### Prompt
For this exercise, restate word for word only the lines from the first line of the data to the line containing "Screen dimensions: 831x366".

### Data provided
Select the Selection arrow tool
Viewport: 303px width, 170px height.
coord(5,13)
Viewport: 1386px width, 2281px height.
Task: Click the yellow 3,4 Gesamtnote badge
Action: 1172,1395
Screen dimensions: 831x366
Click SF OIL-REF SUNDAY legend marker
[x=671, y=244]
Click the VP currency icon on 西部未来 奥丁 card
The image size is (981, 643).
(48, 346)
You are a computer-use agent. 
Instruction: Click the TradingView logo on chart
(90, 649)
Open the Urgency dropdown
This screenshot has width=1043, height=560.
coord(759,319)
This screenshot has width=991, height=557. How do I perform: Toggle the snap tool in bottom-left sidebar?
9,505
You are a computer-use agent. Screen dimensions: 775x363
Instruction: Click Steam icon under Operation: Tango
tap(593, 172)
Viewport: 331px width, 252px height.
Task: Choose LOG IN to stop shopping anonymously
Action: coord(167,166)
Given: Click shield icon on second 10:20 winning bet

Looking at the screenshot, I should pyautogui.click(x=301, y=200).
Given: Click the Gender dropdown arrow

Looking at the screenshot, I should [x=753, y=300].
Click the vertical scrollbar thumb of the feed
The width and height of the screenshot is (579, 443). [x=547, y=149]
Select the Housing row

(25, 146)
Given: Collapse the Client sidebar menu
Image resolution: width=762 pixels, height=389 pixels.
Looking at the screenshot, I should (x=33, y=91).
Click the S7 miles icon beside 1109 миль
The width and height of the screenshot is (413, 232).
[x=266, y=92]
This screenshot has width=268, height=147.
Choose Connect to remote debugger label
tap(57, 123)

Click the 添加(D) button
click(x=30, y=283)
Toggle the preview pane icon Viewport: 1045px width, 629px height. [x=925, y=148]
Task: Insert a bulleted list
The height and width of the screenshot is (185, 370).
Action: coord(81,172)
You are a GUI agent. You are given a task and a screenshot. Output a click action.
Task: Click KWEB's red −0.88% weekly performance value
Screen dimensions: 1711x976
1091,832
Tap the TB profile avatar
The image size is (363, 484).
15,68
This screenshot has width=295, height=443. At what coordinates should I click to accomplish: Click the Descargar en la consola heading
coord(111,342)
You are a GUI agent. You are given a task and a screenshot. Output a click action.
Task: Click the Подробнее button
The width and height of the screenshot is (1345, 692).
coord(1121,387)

### Exercise solution
Select the Selection arrow tool
Viewport: 303px width, 170px height.
coord(5,13)
Viewport: 1386px width, 2281px height.
Task: Click the yellow 3,4 Gesamtnote badge
Action: 1172,1395
Screen dimensions: 831x366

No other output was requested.